▸ **Exercise instructions**
Restate word for word every entry that appears below, skipping its pictures.

▸ **Supplied information**
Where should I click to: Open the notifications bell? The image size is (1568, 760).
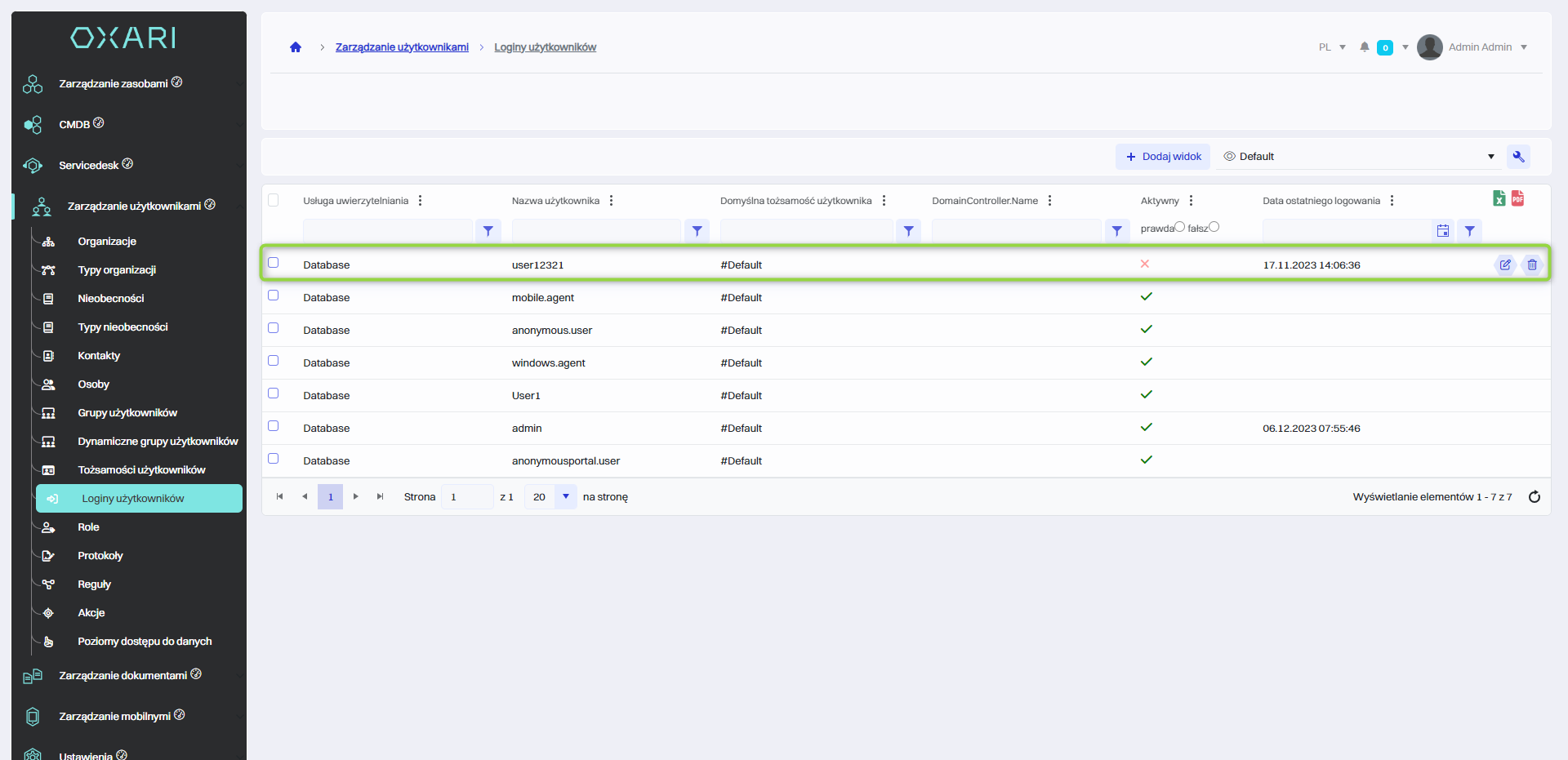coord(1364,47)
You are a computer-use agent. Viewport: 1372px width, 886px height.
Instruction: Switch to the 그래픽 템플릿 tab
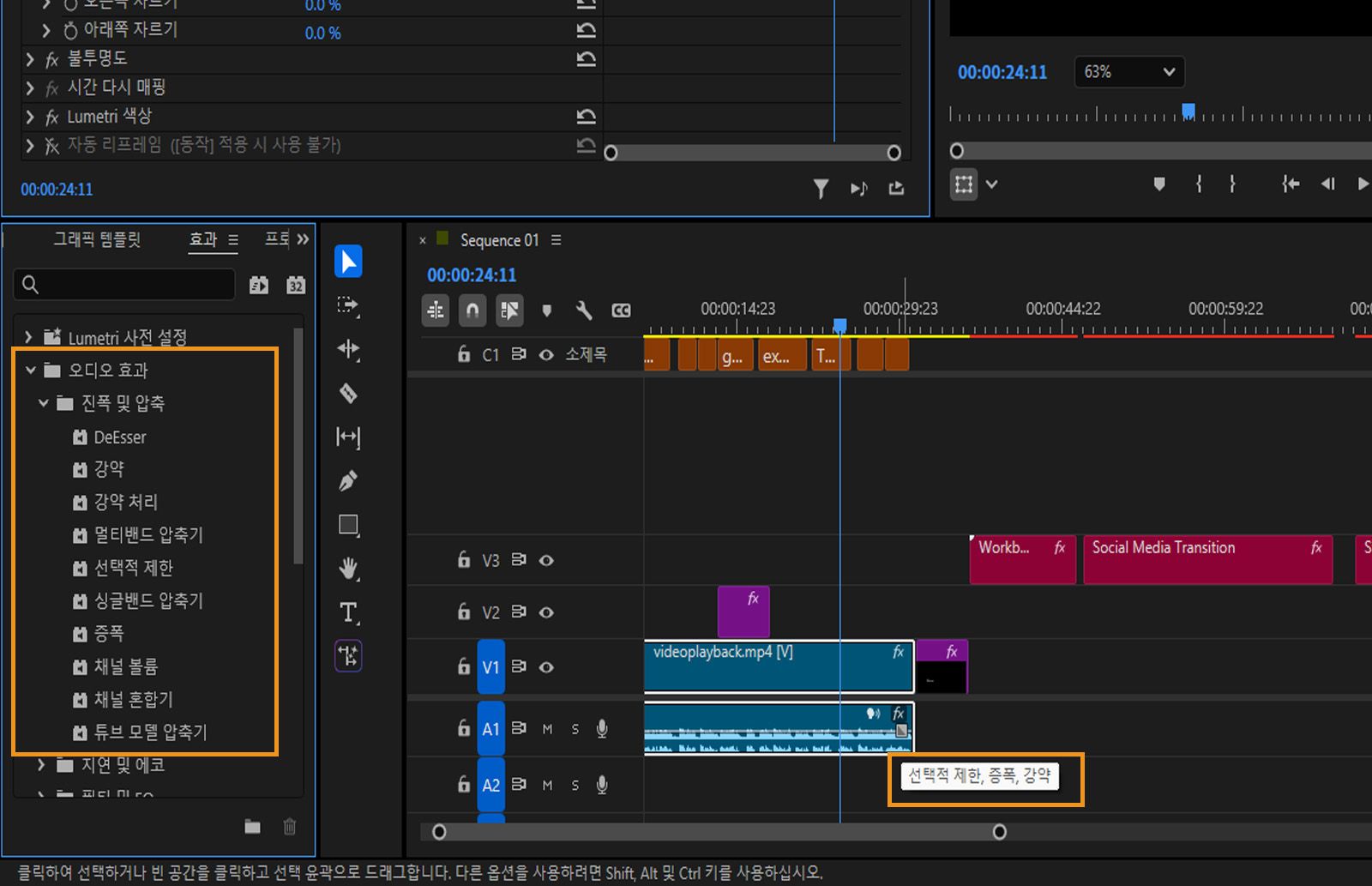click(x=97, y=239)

▸ **Exercise result**
Where should I click to: Open the notifications bell? The image size is (1568, 760).
coord(1364,47)
You are a computer-use agent. Viewport: 1372px width, 886px height.
Instruction: Switch to the 그래픽 템플릿 tab
click(x=97, y=239)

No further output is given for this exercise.